Segment Open

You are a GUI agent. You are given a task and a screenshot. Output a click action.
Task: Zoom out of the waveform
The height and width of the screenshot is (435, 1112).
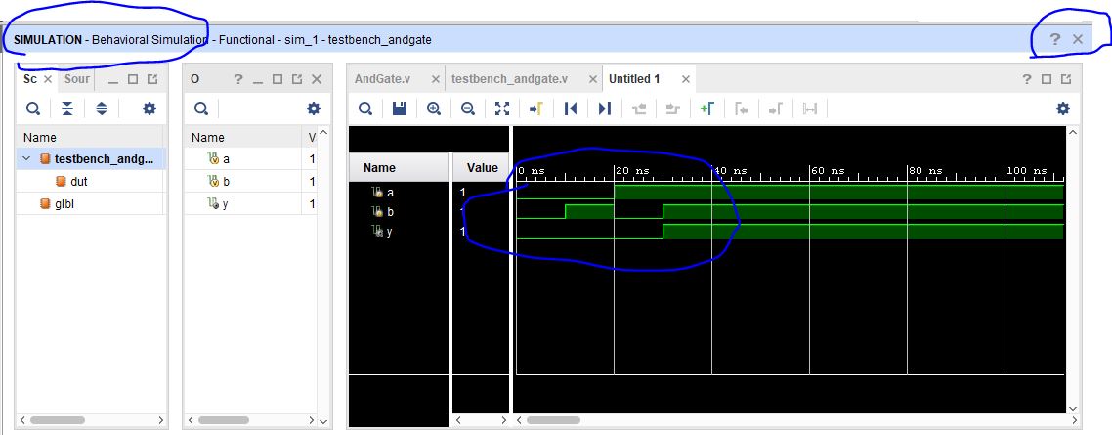pos(468,109)
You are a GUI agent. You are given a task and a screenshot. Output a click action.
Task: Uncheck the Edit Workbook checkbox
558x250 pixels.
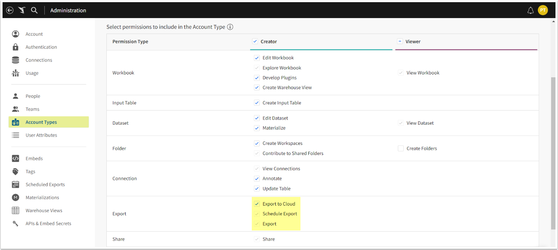(257, 58)
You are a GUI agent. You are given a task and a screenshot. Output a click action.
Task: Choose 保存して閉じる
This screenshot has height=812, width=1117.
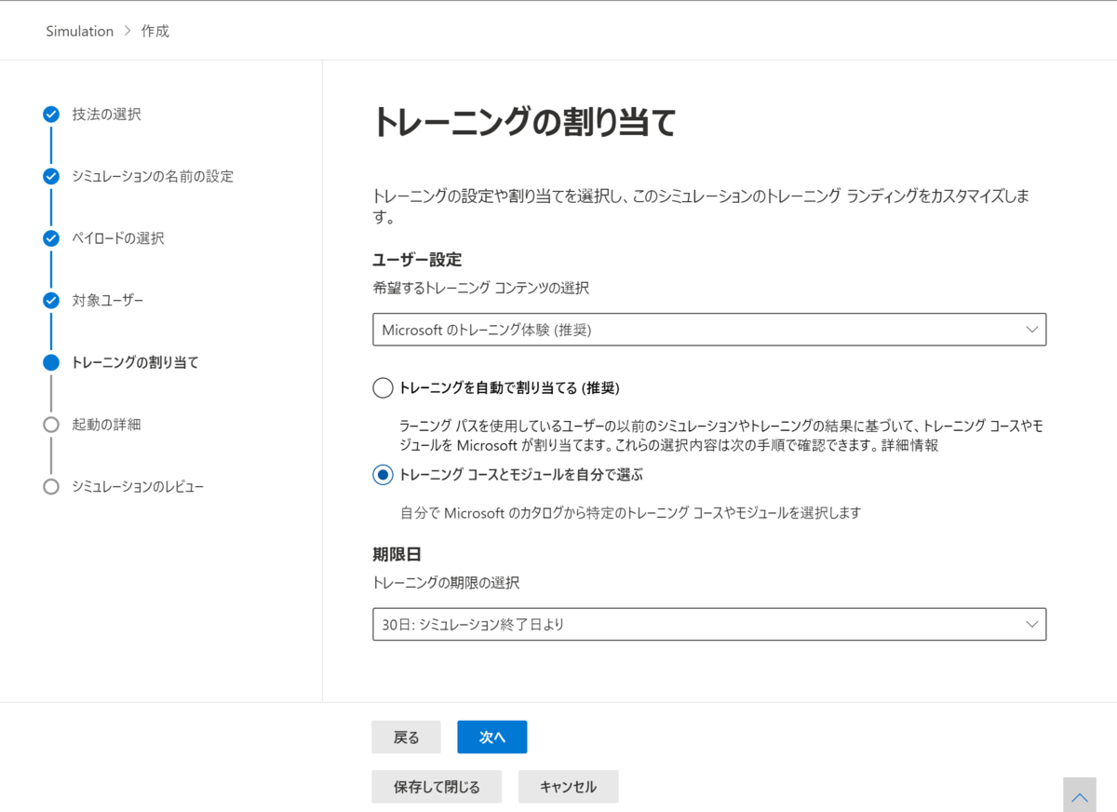tap(437, 786)
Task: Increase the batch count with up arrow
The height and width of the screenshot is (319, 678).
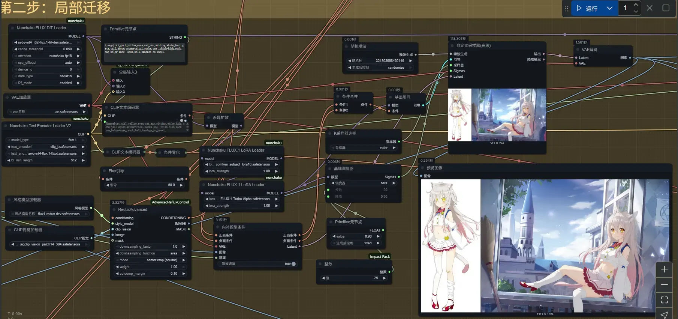Action: tap(636, 5)
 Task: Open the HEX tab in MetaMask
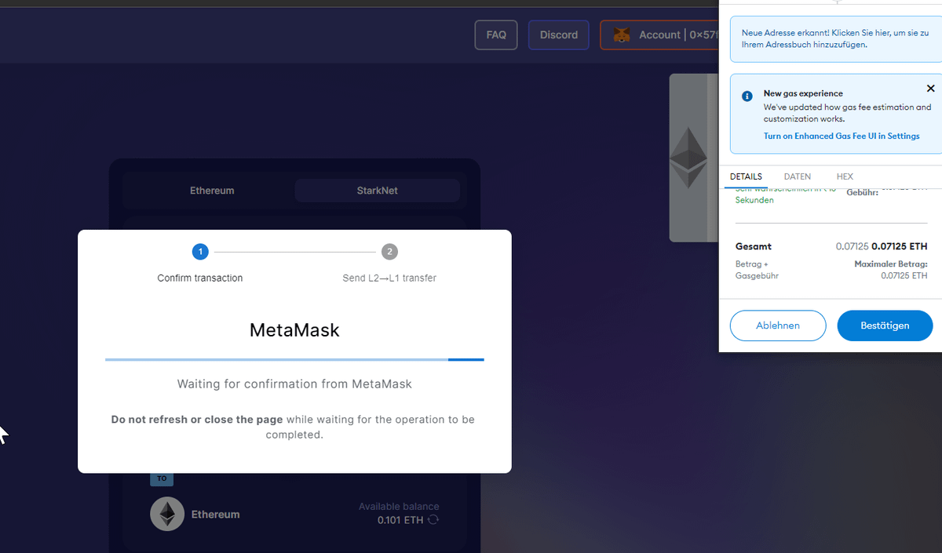point(845,176)
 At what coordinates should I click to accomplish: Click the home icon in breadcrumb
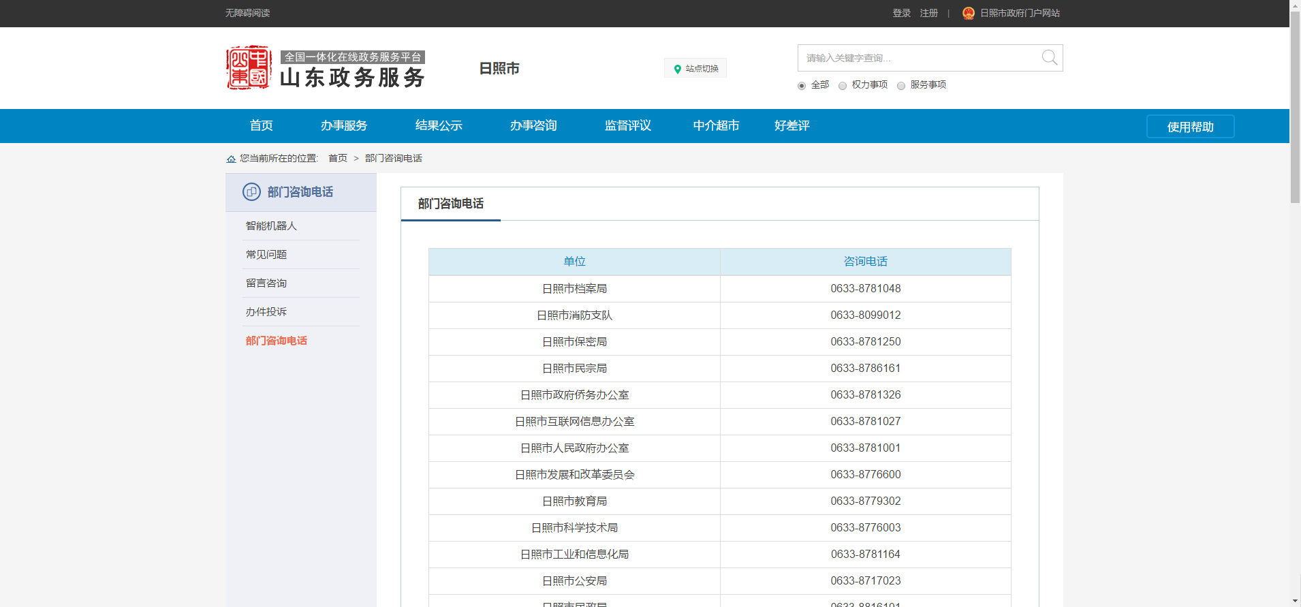(x=231, y=159)
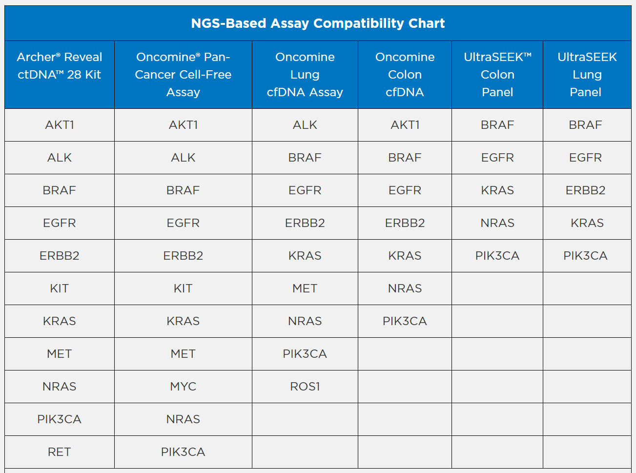Select the UltraSEEK Colon Panel header
The height and width of the screenshot is (473, 636).
click(497, 75)
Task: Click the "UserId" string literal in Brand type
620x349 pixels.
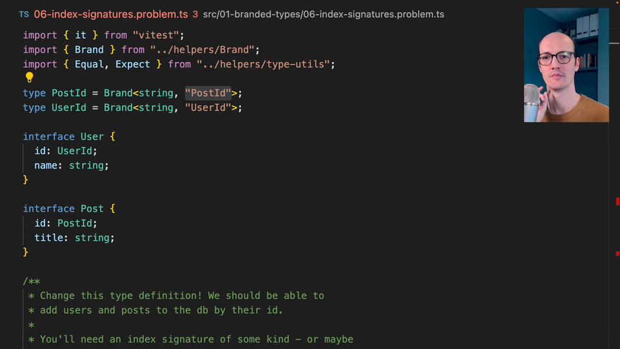Action: tap(208, 107)
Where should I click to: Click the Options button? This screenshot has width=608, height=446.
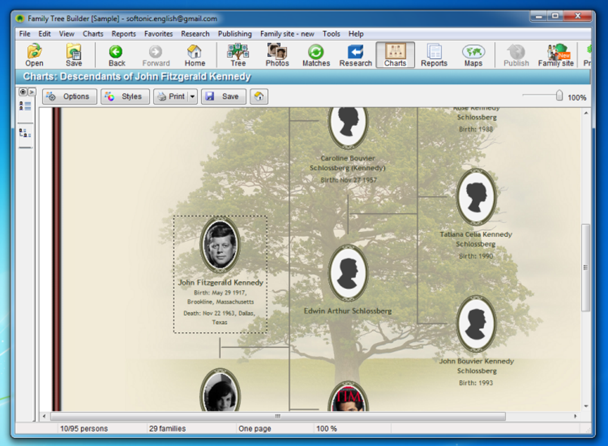point(70,97)
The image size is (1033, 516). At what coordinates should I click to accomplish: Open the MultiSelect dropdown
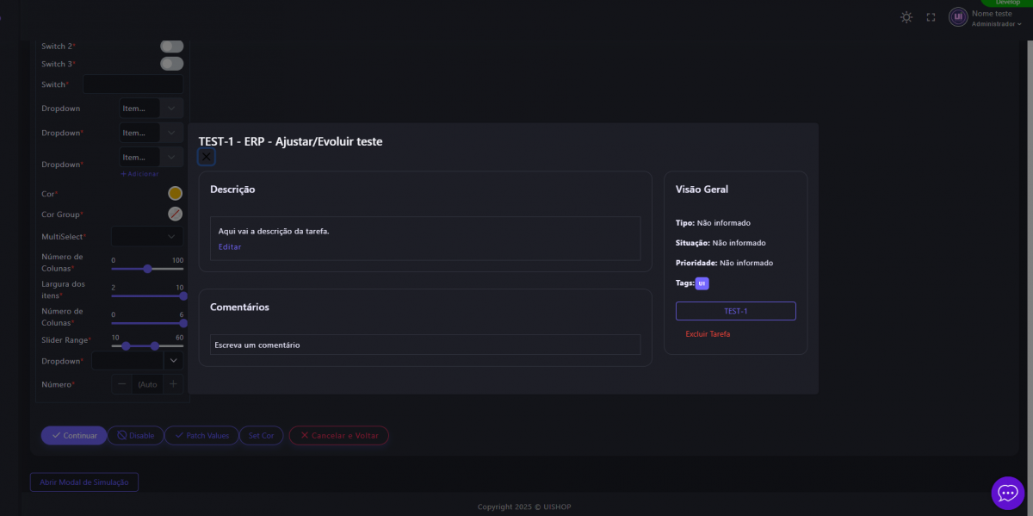point(146,236)
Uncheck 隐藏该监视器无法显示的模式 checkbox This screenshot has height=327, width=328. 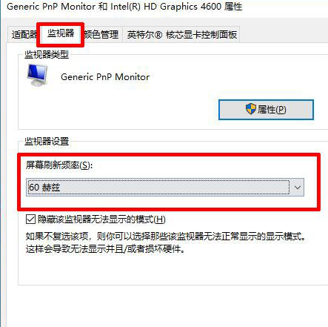point(30,219)
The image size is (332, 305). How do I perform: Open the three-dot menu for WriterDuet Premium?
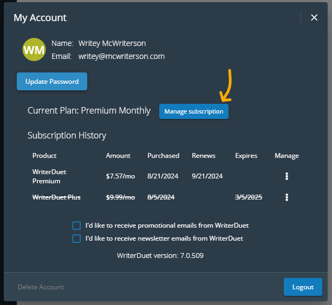[287, 176]
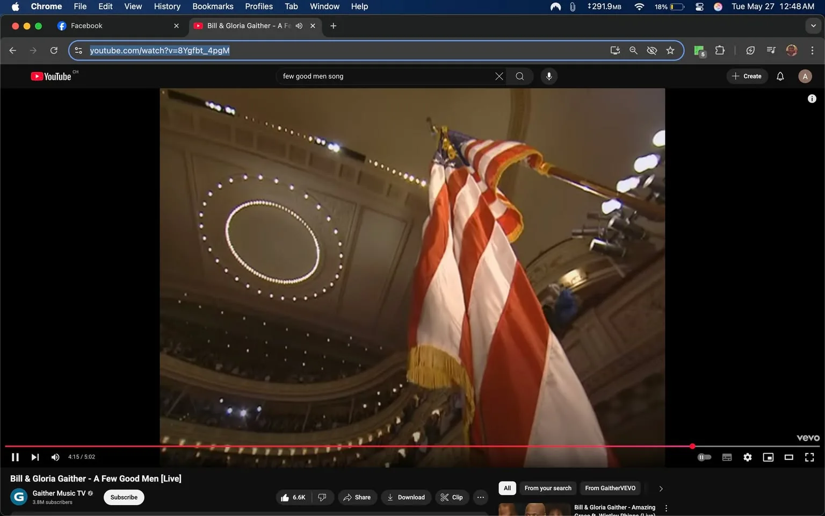Viewport: 825px width, 516px height.
Task: Open the more actions ellipsis under the video
Action: click(x=480, y=497)
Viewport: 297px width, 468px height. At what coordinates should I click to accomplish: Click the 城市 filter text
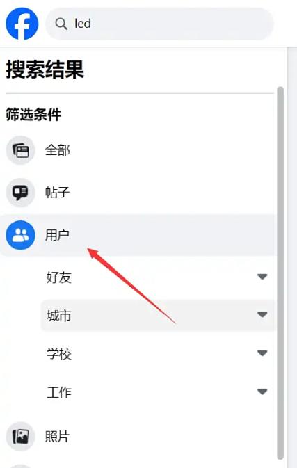tap(59, 316)
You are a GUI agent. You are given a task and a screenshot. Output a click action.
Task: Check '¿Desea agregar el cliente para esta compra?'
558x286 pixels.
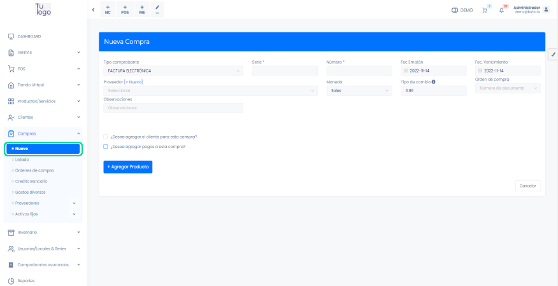coord(106,137)
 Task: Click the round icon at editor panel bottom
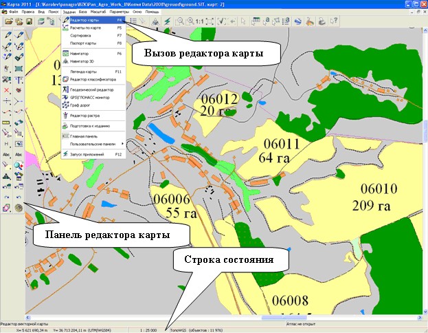pyautogui.click(x=19, y=206)
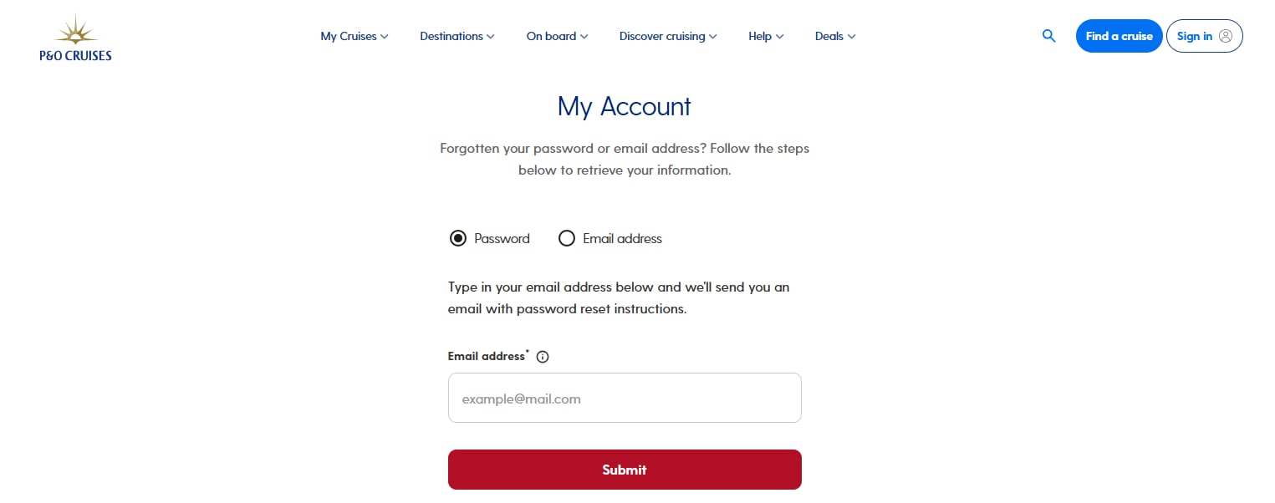Expand the On board chevron
The height and width of the screenshot is (503, 1275).
584,37
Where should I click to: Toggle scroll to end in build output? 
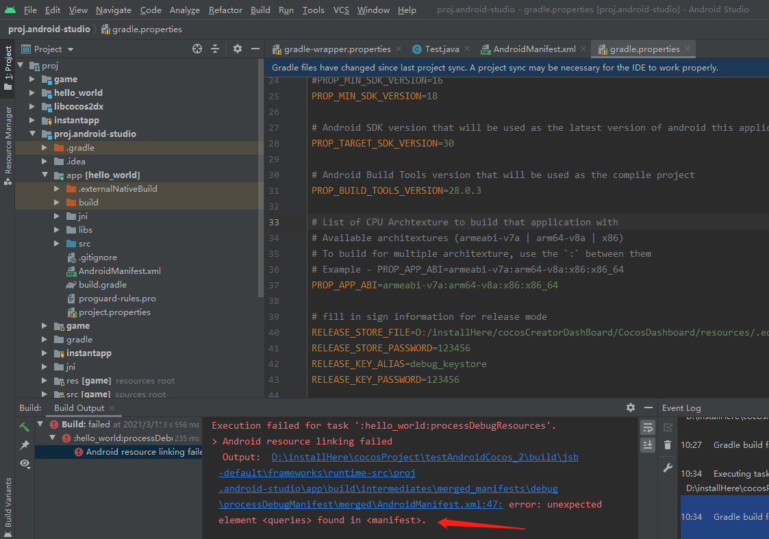coord(647,445)
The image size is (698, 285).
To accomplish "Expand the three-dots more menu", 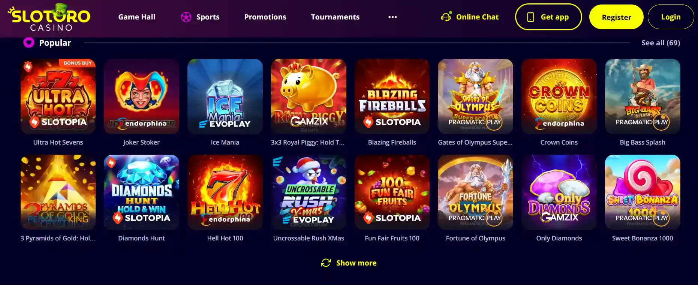I will pyautogui.click(x=392, y=17).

Segment Closed

* [What you are asked to do]: What to print is the stretch of entries from the line with "Task: Click the round" up to and including the line with "The image size is (698, 285).". Please print it exactly and leave out the pictures.

* [Problem solution]:
 Task: Click the round icon at editor panel bottom
pyautogui.click(x=19, y=206)
Expand the On board chevron
The height and width of the screenshot is (503, 1275).
584,37
Where should I click to: Toggle scroll to end in build output? 
coord(647,445)
The image size is (698, 285).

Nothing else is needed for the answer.